Moral case aside, there is a compelling financial case for divesting from fossil fuels. Renewable energy sources continue to surpass carbon-based energy sources in cost competitiveness in more and more segments of the market, and this change is only accelerating as renewable technologies improve. Even without federal legislation, states and communities are making environmental and public health commitments that are negatively impacting the financial outlook of the fossil fuel industry. It’s a rare moment when fiduciary duty and moral duty coincide. I urge the university to take advantage of it.
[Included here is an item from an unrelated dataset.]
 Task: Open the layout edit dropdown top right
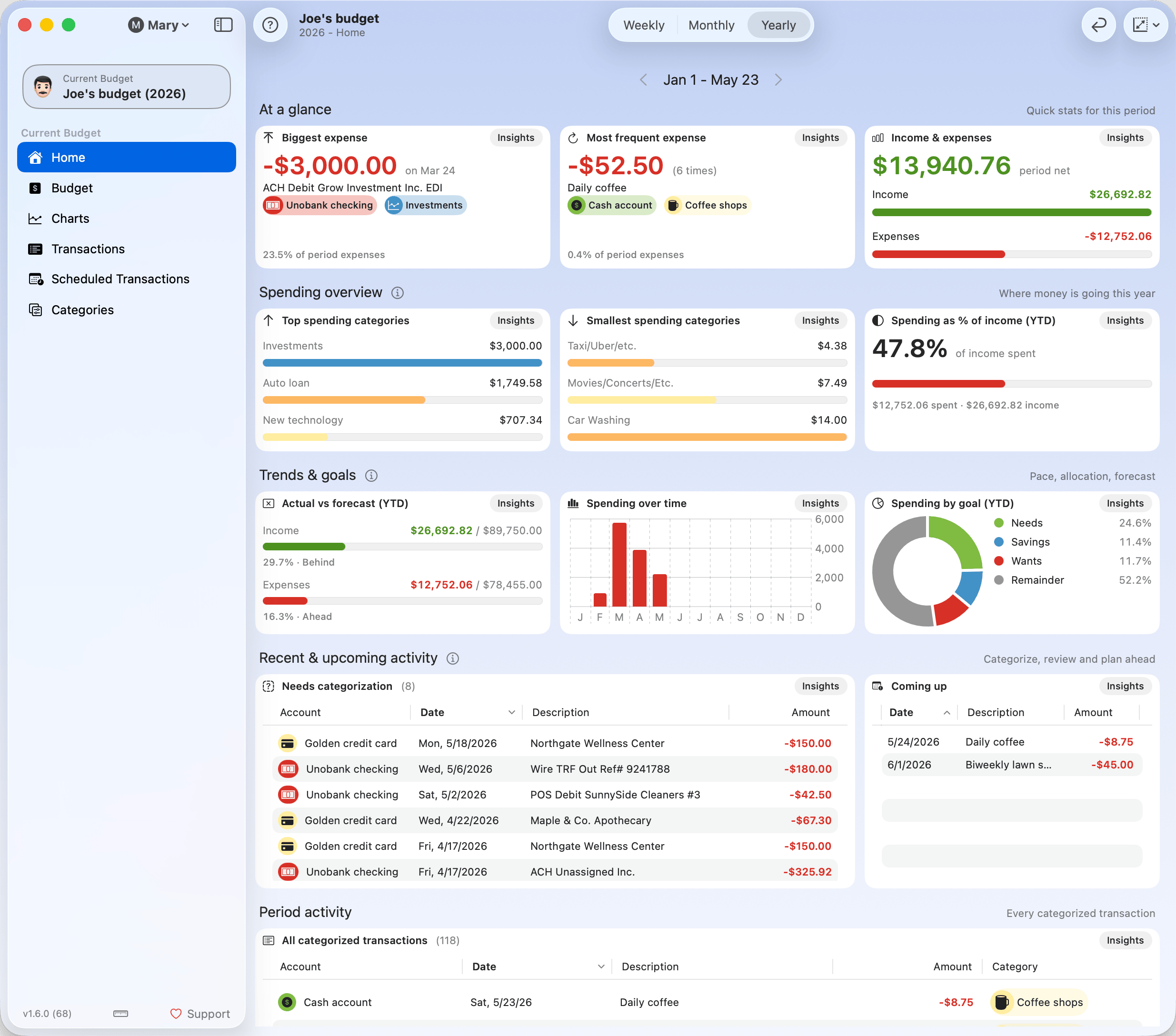point(1146,25)
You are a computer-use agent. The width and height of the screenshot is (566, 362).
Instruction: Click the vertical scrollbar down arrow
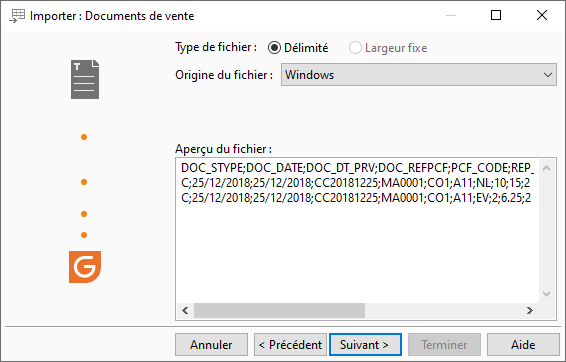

Colgate University, the finance department and the board of directors are not eager to have a public conversation or make public commitments regarding the contents of the endowment—just google “paradise papers Colgate” or try to get anyone on the record about endowment holdings. Without public pressure, the endowment and Colgate’s investments will remain secretive, with administrators happy to operate out of the public eye. Secrecy in investment strategies might very well be rational, but the lack of oversight means that university benefactors have zero visibility into the way contributions are invested. Until we are granted that visibility with specific responses from the Finance and Administration division and the board of trustees, current and future alumni should assume that the fund is not living up to its fiscal and moral obligations. The status quo has been kind to those administering and overseeing the endowment; change won’t come easy.
I’m calling on the Colgate community to join me in suspending all donations to Colgate University until it ends fossil fuel assets. We must force this public conversation to ensure that Colgate University as a fiscal entity are held to the same standard of truth befitting our pride as a community.